_Exercise:_ List every line in the entries below that contains the string "dropdown". Case matters.

_Data entries:_

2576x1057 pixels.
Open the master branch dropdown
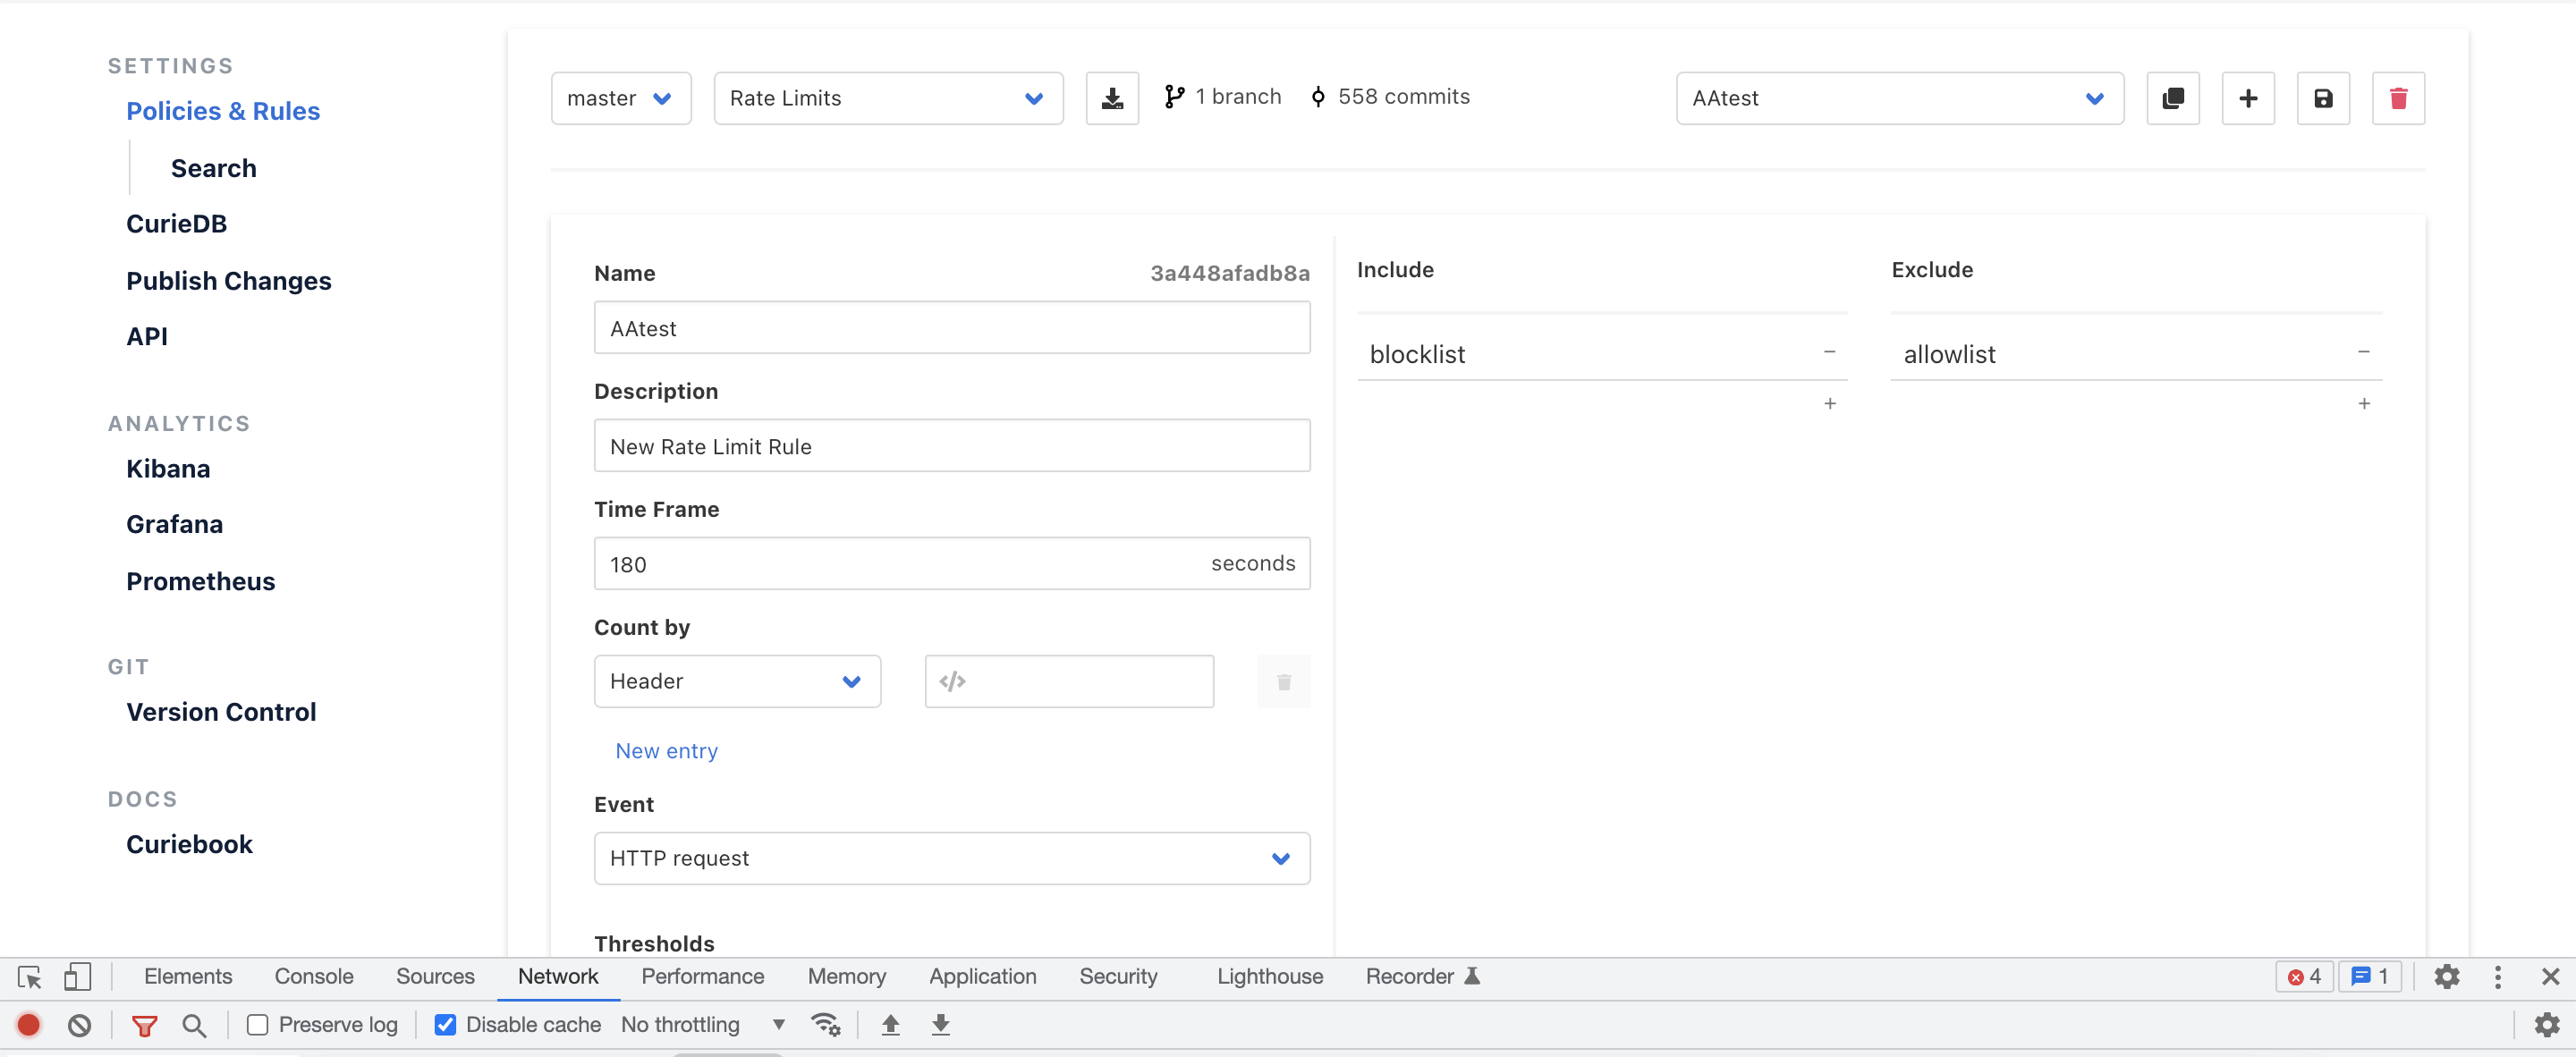(x=620, y=98)
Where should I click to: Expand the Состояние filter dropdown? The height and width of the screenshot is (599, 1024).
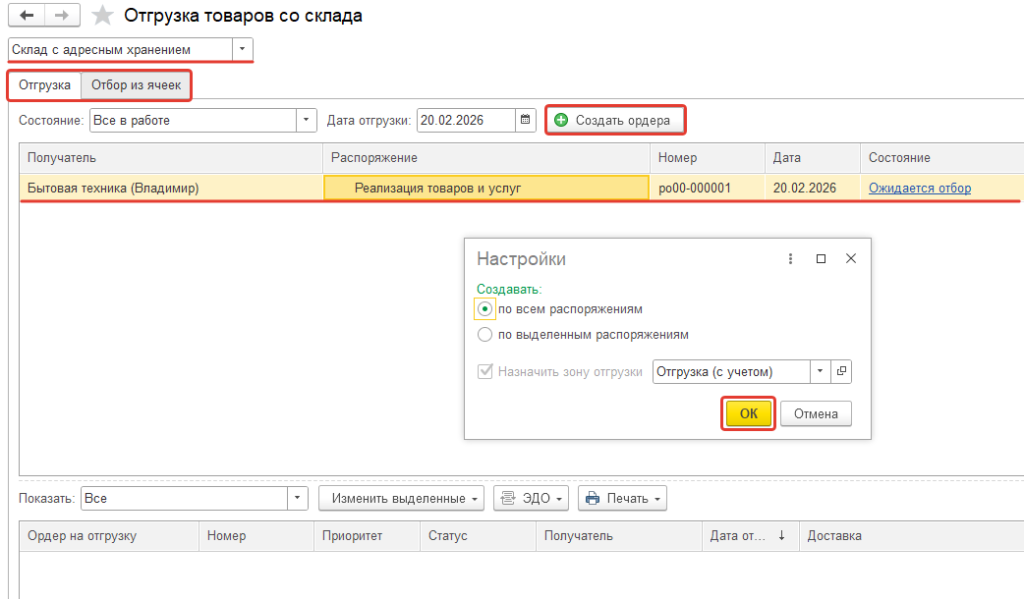coord(306,120)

_Result of this task:_
Open the master branch dropdown
Where should I click to: Expand the Состояние filter dropdown? The height and width of the screenshot is (599, 1024).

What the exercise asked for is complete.